Mark J. Reed
12/22/2005 5:59:00 AM
"basi" <basi_lio@hotmail.com> writes:
>Hello,
>Just having an outstandingly hard time to even come close to being able
>to translate the following string sequences in one or a series of
>regular expressions. These are allowable prefix combinations in a
>language I'm doing some text analysis on.
>i pa(ki) pag
>The first one allows the following choices:
>, pag, ipa, ipag, ipapag, papag, ipaki, ipakipag, paki, pakipag
You need to use alternatives to handle the nonempty constraint.
For instance, the basic structure for the first sequence is this:
/^(strings with i|strings with pa(ki)|strings with pag)$/
For instance, this works:
/^(i(pa(ki)?)?(pag)?|i?pa(ki)?(pag)?|i?(pa(ki)?)?pag)$/
But it's redundant, since several strings will match more than one of the
alternatives. For instance, the first alt takes care of all the strings with
i, so there's no need for i? in the other two parts. Similarly, the first and
second parts together handle all the strings with pa (with or without i- and
with or without -ki), so there's no need to include them in the third alt.

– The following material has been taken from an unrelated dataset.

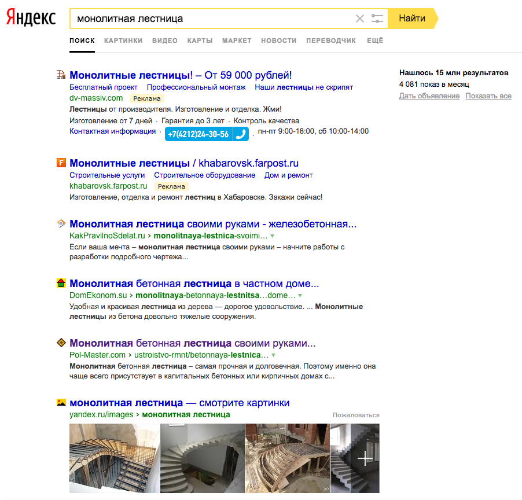
Task: Click the Pol-Master diamond favicon
Action: (61, 343)
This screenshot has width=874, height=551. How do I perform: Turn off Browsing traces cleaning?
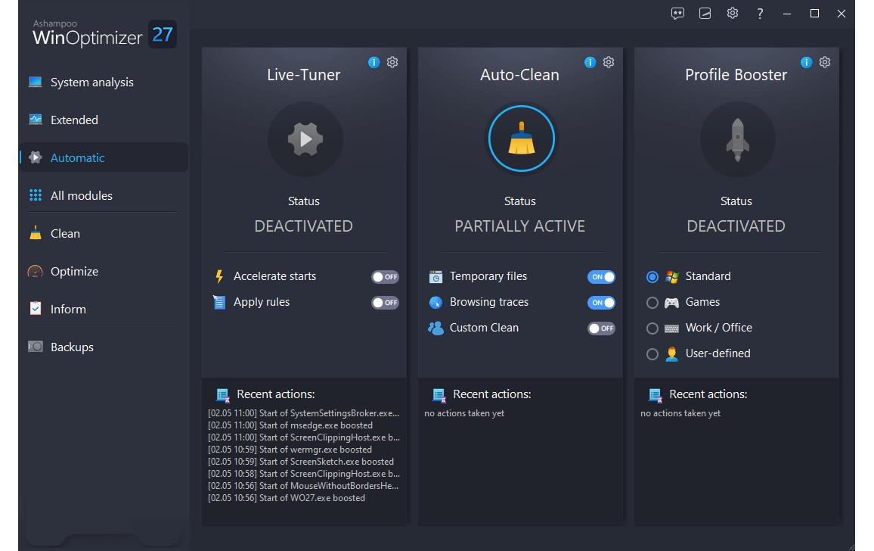[601, 303]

This matches all the valid strings, and I haven't found an invalid string
that it matches - but it's almost 1 AM, so I could be missing something. :)
/^(i(pa(ki)?)?(pag)?|pa(ki)?(pag)?|pag)$/
If you need to worry about the difference between lines and strings, you should
use \A and \Z instead of ^ and $. It may be more efficient to use
non-capturing parens (?:...) instead of the plain ones, but I think it
makes it harder to read and type.